The ancient Greeks debated the origin of time fiercely. Aristotle, taking the no-beginning side, invoked the principle that out of nothing, nothing comes. If the universe could never have gone from nothingness to somethingness, it must always have existed. For this and other reasons, time must stretch eternally into the past and future. Christian theologians tended to take the opposite point of view. Augustine contended that God exists outside of space and time, able to bring these constructs into existence as surely as he could forge other aspects of our world. When asked, “What was God doing before he created the world?” Augustine answered, “Time itself being part of God's creation, there was simply no before!”
Einstein's general theory of relativity led modern cosmologists to much the same conclusion. The theory holds that space and time are soft, malleable entities. On the largest scales, space is naturally dynamic, expanding or contracting over time, carrying matter like driftwood on the tide. Astronomers confirmed in the 1920s that our universe is currently expanding: distant galaxies move apart from one another. One consequence, as physicists Stephen Hawking and Roger Penrose proved in the 1960s, is that time cannot extend back indefinitely. As you play cosmic history backward in time, the galaxies all come together to a single infinitesimal point, known as a singularity—almost as if they were descending into a black hole. Each galaxy or its precursor is squeezed down to zero size. Quantities such as density, temperature and spacetime curvature become infinite. The singularity is the ultimate cataclysm, beyond which our cosmic ancestry cannot extend.
The unavoidable singularity poses serious problems for cosmologists. In particular, it sits uneasily with the high degree of homogeneity and isotropy that the universe exhibits on large scales. For the cosmos to look broadly the same everywhere, some kind of communication had to pass among distant regions of space, coordinating their properties. Yet the idea of such communication contradicts the old cosmological paradigm.

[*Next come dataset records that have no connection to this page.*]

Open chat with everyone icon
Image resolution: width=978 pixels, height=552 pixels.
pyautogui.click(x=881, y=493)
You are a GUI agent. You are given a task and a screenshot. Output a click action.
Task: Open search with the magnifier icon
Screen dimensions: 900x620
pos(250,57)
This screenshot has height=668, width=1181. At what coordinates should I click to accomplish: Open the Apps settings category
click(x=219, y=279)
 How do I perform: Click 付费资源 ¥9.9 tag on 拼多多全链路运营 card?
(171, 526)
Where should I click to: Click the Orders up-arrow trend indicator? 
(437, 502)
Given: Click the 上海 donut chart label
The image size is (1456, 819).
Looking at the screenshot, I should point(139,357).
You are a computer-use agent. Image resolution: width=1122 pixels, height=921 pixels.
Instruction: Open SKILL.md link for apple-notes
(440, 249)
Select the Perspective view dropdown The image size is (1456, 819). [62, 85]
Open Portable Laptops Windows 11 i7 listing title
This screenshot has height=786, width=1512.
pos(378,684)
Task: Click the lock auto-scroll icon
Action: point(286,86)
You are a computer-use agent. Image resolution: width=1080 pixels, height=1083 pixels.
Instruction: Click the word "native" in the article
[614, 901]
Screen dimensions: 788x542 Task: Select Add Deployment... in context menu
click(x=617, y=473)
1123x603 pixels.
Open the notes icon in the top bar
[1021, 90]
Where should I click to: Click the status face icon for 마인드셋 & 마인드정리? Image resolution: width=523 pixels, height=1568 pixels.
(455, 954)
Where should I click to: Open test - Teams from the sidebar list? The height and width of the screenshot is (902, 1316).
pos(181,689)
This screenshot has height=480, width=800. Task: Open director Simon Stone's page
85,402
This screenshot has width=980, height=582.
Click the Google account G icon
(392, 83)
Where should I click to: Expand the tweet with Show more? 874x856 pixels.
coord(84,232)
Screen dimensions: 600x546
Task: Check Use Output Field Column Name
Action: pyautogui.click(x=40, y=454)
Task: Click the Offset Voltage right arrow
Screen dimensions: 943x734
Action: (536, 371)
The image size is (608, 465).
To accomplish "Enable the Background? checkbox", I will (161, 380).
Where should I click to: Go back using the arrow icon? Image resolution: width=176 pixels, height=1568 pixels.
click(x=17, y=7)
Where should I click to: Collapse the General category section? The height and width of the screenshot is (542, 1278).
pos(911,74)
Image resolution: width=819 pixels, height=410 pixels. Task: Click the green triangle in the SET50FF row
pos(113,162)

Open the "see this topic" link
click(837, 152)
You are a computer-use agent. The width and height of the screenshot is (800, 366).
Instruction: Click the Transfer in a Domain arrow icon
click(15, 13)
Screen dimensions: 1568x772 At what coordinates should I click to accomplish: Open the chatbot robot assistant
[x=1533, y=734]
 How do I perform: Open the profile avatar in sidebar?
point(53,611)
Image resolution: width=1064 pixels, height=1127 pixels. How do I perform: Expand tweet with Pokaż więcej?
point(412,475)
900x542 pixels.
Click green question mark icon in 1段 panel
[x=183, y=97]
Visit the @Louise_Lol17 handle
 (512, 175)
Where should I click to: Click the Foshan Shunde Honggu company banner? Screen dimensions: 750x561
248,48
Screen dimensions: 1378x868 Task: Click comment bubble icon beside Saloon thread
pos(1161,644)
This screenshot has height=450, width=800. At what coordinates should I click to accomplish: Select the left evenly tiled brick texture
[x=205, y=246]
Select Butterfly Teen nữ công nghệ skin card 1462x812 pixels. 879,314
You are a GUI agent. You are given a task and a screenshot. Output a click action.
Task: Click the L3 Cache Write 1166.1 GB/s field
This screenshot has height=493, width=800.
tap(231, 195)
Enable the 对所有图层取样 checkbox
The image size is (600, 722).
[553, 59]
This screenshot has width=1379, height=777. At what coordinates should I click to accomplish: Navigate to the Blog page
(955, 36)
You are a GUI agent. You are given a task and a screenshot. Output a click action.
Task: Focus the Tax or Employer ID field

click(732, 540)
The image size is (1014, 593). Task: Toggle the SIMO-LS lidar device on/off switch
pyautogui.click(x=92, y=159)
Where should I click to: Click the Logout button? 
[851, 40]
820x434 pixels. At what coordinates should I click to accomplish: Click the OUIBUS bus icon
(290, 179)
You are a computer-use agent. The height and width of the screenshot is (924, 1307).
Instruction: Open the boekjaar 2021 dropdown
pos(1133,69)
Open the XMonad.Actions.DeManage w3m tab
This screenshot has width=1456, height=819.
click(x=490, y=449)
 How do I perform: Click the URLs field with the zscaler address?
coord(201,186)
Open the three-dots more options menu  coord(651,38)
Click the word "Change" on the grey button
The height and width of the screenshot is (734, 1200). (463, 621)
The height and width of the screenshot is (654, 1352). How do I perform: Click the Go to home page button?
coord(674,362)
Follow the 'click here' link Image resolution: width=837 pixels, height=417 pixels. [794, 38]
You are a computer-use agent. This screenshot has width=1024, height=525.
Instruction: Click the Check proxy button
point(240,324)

To be specific, consider what has happened over the 13.8 billion years since the release of the cosmic microwave background radiation. The distance between galaxies has grown by a factor of about 1,000 (because of the expansion), while the radius of the observable universe has grown by the much larger factor of about 100,000 (because light outpaces the expansion). We see parts of the universe today that we could not have seen 13.8 billion years ago. Indeed, this is the first time in cosmic history that light from the most distant galaxies has reached the Milky Way.
Nevertheless, the properties of the Milky Way are basically the same as those of distant galaxies. It is as though you showed up at a party only to find you were wearing exactly the same clothes as a dozen of your closest friends. If just two of you were dressed the same, it might be explained away as coincidence, but a dozen suggests that the partygoers had coordinated their attire in advance. In cosmology, the number is not a dozen but tens of thousands—the number of independent yet statistically identical patches of sky in the microwave background.
One possibility is that all those regions of space were endowed at birth with identical properties—in other words, that the homogeneity is mere coincidence. Physicists, however, have thought about two more natural ways out of the impasse: the early universe was much smaller or much older than in standard cosmology. Either (or both, acting together) would have made intercommunication possible.
The most popular choice follows the first alternative. It postulates that the universe went through a period of accelerating expansion, known as inflation, early in its history. Before this phase, galaxies or their precursors were so closely packed that they could easily coordinate their properties. During inflation, they fell out of contact because light was unable to keep pace with the frenetic expansion. After inflation ended, the expansion began to decelerate, so galaxies gradually came back into one another's view.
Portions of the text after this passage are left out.